» Input material:
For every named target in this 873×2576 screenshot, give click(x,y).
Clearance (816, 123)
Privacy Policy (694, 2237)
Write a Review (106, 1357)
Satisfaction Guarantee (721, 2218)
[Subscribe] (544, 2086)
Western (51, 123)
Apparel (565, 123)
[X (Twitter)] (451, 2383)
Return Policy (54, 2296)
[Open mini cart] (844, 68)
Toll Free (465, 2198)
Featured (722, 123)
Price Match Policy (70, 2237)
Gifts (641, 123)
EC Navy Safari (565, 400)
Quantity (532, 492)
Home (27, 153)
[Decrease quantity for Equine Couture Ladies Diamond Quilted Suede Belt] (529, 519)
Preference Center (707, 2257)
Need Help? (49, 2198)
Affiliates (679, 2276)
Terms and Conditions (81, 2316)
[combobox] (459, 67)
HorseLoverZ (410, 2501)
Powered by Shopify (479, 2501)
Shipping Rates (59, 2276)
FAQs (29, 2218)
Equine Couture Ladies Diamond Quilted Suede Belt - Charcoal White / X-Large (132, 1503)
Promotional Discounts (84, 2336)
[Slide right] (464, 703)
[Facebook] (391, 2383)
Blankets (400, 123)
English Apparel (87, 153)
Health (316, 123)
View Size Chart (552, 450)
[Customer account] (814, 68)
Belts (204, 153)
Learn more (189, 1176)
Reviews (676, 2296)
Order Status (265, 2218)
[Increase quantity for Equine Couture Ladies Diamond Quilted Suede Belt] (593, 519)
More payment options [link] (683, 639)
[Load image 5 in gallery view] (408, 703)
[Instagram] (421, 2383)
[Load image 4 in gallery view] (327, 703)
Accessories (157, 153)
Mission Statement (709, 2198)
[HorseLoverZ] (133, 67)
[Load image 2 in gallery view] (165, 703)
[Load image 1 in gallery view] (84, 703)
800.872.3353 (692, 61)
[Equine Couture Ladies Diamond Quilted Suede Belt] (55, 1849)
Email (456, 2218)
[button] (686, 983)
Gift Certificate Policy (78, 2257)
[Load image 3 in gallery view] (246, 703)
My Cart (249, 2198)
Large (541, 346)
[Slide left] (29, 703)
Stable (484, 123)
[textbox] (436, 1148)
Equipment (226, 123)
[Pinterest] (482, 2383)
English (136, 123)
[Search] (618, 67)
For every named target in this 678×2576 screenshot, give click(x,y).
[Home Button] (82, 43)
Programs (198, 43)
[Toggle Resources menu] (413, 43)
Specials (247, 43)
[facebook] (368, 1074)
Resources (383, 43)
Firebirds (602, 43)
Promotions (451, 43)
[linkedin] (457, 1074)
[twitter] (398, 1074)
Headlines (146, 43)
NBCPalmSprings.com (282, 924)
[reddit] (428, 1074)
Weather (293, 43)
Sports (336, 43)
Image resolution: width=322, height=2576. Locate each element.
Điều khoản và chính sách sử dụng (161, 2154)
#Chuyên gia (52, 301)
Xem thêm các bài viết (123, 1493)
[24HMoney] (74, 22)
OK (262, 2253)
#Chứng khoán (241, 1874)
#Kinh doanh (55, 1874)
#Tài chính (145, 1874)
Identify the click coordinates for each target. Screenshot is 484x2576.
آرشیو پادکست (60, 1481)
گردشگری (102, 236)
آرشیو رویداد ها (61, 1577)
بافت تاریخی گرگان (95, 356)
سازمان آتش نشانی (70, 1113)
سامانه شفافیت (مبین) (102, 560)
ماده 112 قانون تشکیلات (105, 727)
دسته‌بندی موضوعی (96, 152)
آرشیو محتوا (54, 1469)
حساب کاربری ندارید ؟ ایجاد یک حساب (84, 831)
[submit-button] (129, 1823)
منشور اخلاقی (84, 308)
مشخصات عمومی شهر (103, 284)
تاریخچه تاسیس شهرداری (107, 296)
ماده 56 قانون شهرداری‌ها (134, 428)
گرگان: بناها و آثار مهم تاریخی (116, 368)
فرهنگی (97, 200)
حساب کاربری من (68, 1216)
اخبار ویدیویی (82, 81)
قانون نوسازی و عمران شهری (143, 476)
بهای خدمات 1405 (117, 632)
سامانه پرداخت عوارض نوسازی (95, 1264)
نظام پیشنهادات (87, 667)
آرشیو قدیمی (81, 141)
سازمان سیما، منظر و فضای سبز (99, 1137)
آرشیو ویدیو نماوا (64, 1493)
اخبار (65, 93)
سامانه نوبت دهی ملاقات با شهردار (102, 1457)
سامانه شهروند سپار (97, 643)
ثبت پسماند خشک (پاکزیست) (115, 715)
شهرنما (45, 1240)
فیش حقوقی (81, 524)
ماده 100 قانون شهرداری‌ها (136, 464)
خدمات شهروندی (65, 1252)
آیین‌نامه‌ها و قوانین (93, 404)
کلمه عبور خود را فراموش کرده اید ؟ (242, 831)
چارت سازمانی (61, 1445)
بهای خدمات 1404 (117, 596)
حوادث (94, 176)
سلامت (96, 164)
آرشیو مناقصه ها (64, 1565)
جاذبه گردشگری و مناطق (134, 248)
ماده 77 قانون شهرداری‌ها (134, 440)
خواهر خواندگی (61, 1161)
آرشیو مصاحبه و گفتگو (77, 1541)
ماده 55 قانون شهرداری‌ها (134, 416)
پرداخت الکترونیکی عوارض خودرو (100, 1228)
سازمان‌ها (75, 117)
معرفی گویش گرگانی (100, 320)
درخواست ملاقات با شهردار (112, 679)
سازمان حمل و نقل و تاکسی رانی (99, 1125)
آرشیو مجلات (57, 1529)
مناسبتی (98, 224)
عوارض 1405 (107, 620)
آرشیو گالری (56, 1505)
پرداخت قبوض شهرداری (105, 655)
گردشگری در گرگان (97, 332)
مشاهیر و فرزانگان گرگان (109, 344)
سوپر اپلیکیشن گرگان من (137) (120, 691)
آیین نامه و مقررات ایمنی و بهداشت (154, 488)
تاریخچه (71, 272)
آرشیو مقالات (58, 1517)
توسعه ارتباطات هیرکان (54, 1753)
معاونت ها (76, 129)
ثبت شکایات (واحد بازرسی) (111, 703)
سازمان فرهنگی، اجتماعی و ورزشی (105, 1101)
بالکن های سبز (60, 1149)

» Activity: Starting at the line above that contains "[textbox] (436, 1148)", repeat each line exactly up to and including the line that contains "[twitter] (398, 1074)", and stop there.

» Answer box:
[textbox] (436, 1148)
Equipment (226, 123)
[Pinterest] (482, 2383)
English (136, 123)
[Search] (618, 67)
For every named target in this 678×2576 screenshot, give click(x,y).
[Home Button] (82, 43)
Programs (198, 43)
[Toggle Resources menu] (413, 43)
Specials (247, 43)
[facebook] (368, 1074)
Resources (383, 43)
Firebirds (602, 43)
Promotions (451, 43)
[linkedin] (457, 1074)
[twitter] (398, 1074)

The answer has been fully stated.